The Dirty Little Secret Behind Jen Psaki's Memoir (and Most Every Other D.C. Book)

AP Photo/Evan Vucci

Former White House Press Secretary and current MSNBC contributor — but I repeat myself — Jen Psaki got caught repeating an oft-debunked Big Lie in her new book, "Say More: Lessons from Work, the White House, and the World."


Psaki, according to an Axios report on Monday, "claims in her new book that President Biden never looked at his watch during the ceremony for soldiers killed during the U.S. withdrawal from Afghanistan in 2021." 

"The president looked at his watch only after the ceremony had ended, Psaki wrote. "Moments later, he and the First Lady headed toward their car." Except that it did happen, multiple times, according to eyewitnesses and photographs taken at the event.

Axios called it "the latest instance of current and former Biden administration officials downplaying or misrepresenting controversial episodes from the Afghanistan withdrawal ahead of the 2024 election."

Psaki says she'll remove the claim in future print editions and from the ebook.

Jordan Schachtel wrote last week that Gov. Kristi Noem's (R-S.D.) embarrassing flubs (and now Psaki's, too) "exposed an open secret about the political publishing industry: a tiny percentage of 'authors' in the space write their own books."

"For politicians," he continued, "I would estimate that maybe 1 percent write their own books. Some spend occasional time with their ghostwriter in order to best express their personality and ideas." 

"Others, like Noem, just mail it in entirely, and have the ghostwriter rely upon public material from speeches and appearances," so when Noem appeared dumbfounded by what was in the book she "wrote," it's because she had never even read it, much less written it.


Schachtel estimates that big-name journalists — people who write for a living! — and other media types aren't much better. "It would be generous to say that 5 percent write their own books."

By and large, the political publishing industry is a grift and a con. 

"Authors" who didn't write their books get paid handsome advances for books that largely go unread.
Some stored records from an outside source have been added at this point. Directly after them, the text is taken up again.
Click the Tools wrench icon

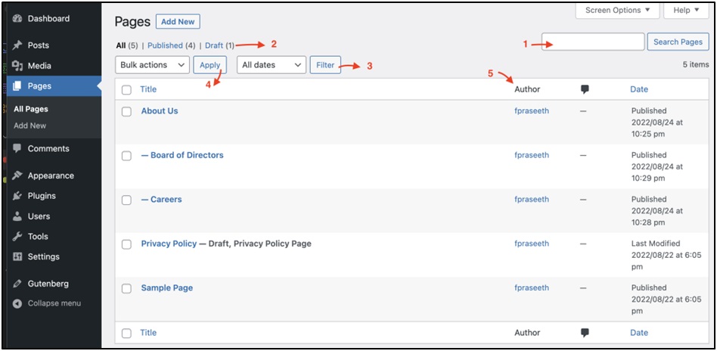17,237
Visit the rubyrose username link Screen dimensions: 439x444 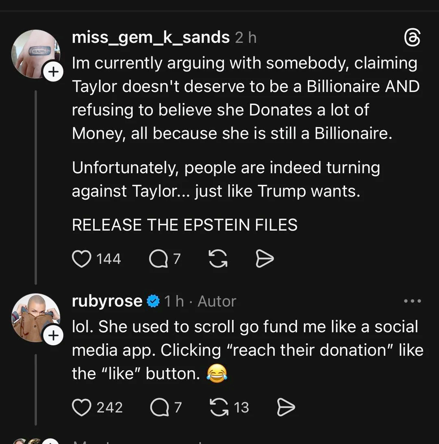[107, 301]
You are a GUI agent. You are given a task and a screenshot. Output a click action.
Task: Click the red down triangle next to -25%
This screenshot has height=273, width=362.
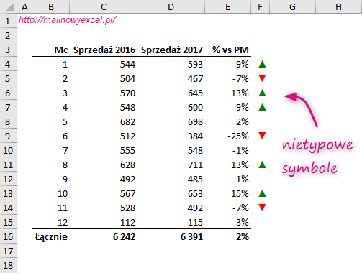(262, 136)
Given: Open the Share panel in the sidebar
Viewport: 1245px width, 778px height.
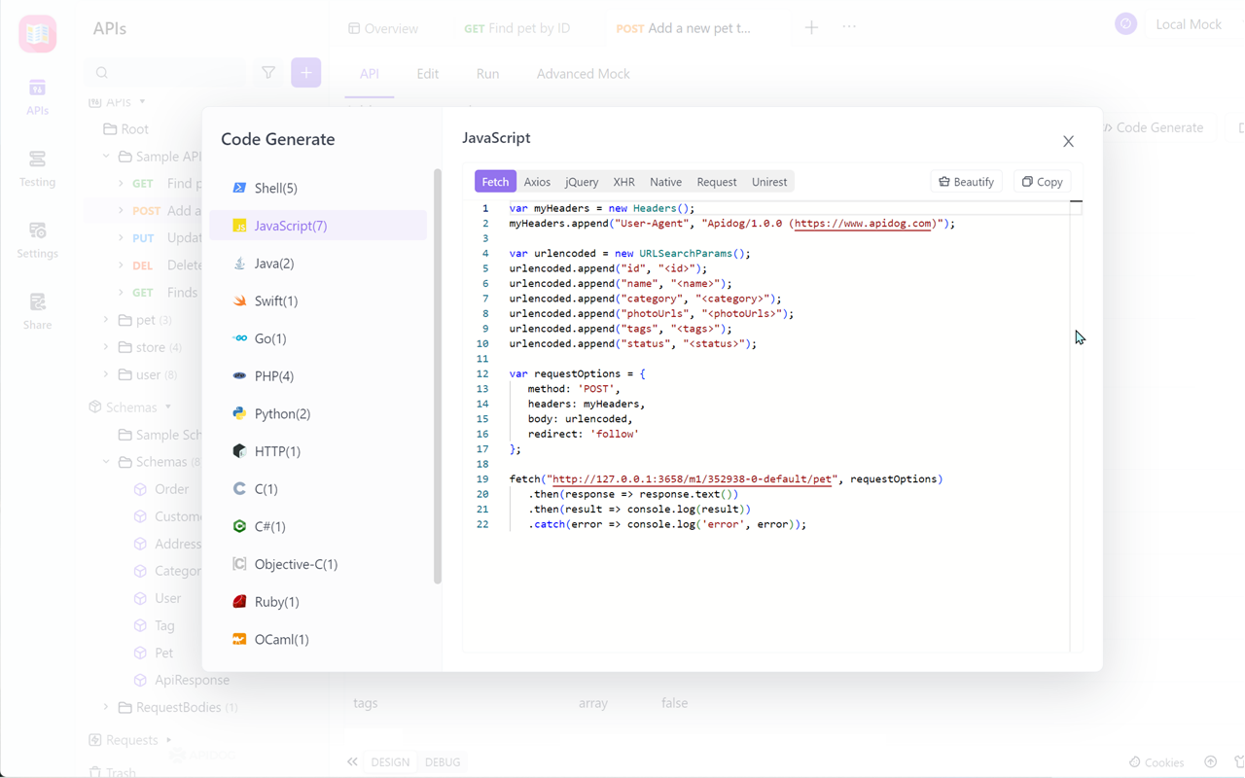Looking at the screenshot, I should (x=37, y=311).
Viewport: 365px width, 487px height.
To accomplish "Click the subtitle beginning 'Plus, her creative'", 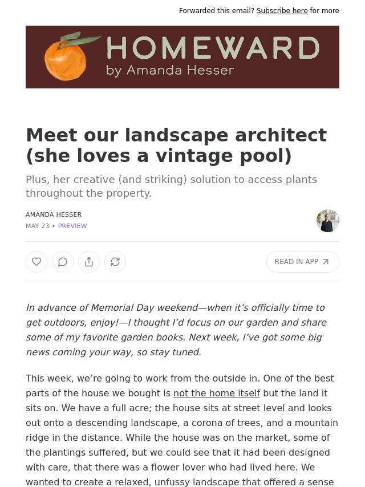I will (x=171, y=186).
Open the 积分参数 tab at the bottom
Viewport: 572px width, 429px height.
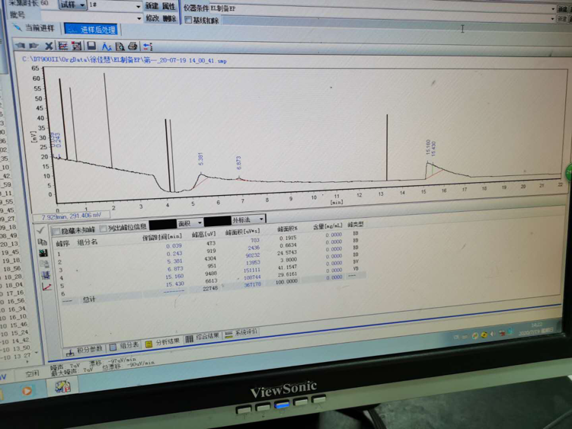pyautogui.click(x=85, y=350)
It's a bipartisan scam, too. Politicians from both parties have been caught using donor money to buy copies of their books in bulk — although the press seems a bit more eager to report when Republicans like Ted Cruz and Ben Carson do it than when Democrats do. But one of the biggest buyers of Barack Obama's "Dreams From My Father," was, of course, Barack Obama.

Other times, various interest groups and unions do the buying. "The transactions all seem to be legal," Forbes reported in 2021. "The FEC has issued a long series of advisory opinions allowing members to use campaign funds to buy copies of their own books at a discount from the publisher, provided that the royalties they would normally receive on those sales are given to charity."

The book tours, however, allow politicians to virtually campaign without having to spend donor dollars. The artificially engineered sales boost gets them on the New York Times bestseller list, justifying their handsome advances. Sen. Tammy Duckworth (D-Ill.) was paid $382,000 from Hachette Book Group in 2020 for a book that likely went almost unread.


Books their authors didn't write bought in bulk with other people's money to end up in landfills is maybe the most Washington thing ever.

This is where I endorse George Will's comment (lightly paraphrased) about a political memoir from many years ago that he critiqued without having read: "It is not my habit to read books their putative authors haven't read."